- What the task asks: Could you write out all of the data again, renaming "Screen dimensions" to "Display size" and leaving everything else untouched?

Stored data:
-- Start --
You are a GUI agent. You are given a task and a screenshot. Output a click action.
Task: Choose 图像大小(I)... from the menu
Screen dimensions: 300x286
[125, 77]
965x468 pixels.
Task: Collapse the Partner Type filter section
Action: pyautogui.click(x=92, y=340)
-- End --
- Result:
You are a GUI agent. You are given a task and a screenshot. Output a click action.
Task: Choose 图像大小(I)... from the menu
Display size: 300x286
[125, 77]
965x468 pixels.
Task: Collapse the Partner Type filter section
Action: pyautogui.click(x=92, y=340)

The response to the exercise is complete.